As for the vacation... nothing makes a vacation better than lots of kinky sex and servitude.  That's prolly all he wants you for, sweetheart, but if you weren't special to him in some way he would have selected a different little submissive to take with him.  Just don't be "obsessive" (I guess its the word I'm looking for) if you want your relationship to go anywhere.  He's obviously reluctant to admit to love, and clingy obsessiveness would be yet another barrier.

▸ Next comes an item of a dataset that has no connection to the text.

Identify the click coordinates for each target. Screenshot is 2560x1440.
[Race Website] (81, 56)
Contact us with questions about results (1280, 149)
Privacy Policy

If the sex starts to bother you though, I really suggest saying something to him.  Impersonal sex is the worst, and sometimes you leave feeling used.  You should look out to see if he does the things you are into, or if he just fufills his desires.  I suppose it depends on the type of dom, but I have found in the past that a dom who really cares for his sub will do many of the things she enjoys, not just the ones that get him off.

Best of wishes

-- Kitty




SlaveSubtoserve -> RE: is it more than just ownership? (8/18/2007 8:30:18 AM)

quote:

ORIGINAL: PAcpllooking

To me there is not a more romantic realtionship then M/s or D/s.
Whats more romantic then to give everything for another person? I cant think of anything else.
Now sure it may not be romantic as in the " heres a dozen roses" sense of the word but romantic it is, I feel.
The same applies for love.
I often feel that people try to mix vanilla thinking and actions with the lifestyle. It doesnt work and here is where I feel a lot of people get confused. Just because we dont act like the vanilla people act when showing affection or in a realtionship doesnt mean that the same feelings arent there. We just express them differantly

William



......such an excellent insight on the similarity of feelings but just a different way of expressing them!